O fazendeiro Vitalmiro Bastos de Moura, o Bida, entregou-se na manhã deste sábado à Polícia Civil de Altamira, no Pará. Ele é acusado de ser o mandante do assassinato da missionária Dorothy Stang, morta em 2005. A prisão foi decretada por decisão do STJ (Superior Tribunal de Justiça) da última quinta-feira (4).

De acordo com a polícia, ele chegou à delegacia por volta das 6h acompanhado de seu advogado e, ainda pela manhã, foi encaminhado ao presídio da cidade de Altamira.

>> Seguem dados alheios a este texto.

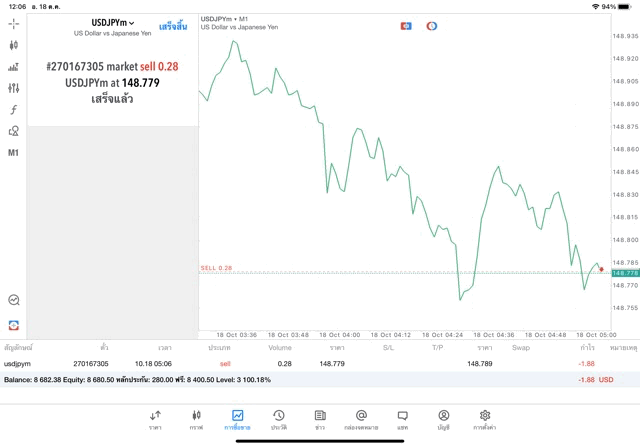Open the chart settings sliders icon
The height and width of the screenshot is (447, 640).
tap(13, 88)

Bida foi condenado a 30 anos de prisão pelo Tribunal de Júri do Pará, mas, em um novo julgamento, absolvido. O Ministério Público recorreu ao Tribunal de Justiça do Pará e conseguiu anular a absolvição, com uma nova decretação de prisão.

A defesa de Bida, porém, pediu um habeas corpus para que ele continuasse em liberdade. Em decisão liminar (provisória), a defesa do fazendeiro foi atendida. Na quinta, entretanto, no julgamento definitivo da questão, os ministros da Quinta Turma do STJ determinaram a prisão do fazendeiro.

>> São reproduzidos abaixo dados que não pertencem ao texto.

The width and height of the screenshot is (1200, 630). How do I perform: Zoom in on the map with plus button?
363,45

Dorothy tinha 73 anos quando foi baleada com seis tiros em uma estrada de terra de Anapu, que fica a 300 km de Belém, no sudoeste do Pará. O crime ocorreu no dia 12 de fevereiro de 2005. A freira tinha origem norte-americana, mas era naturalizada brasileira. Iniciou seu ministério no Brasil na década de 60 pelo Maranhão, mas na região do Pará, onde foi assassinada, viveu cerca de 20 anos. Dorothy Stang ficou conhecida pela ativa atuação pastoral e missionária, voltada para trabalhadores rurais e para a redução de conflitos fundiários.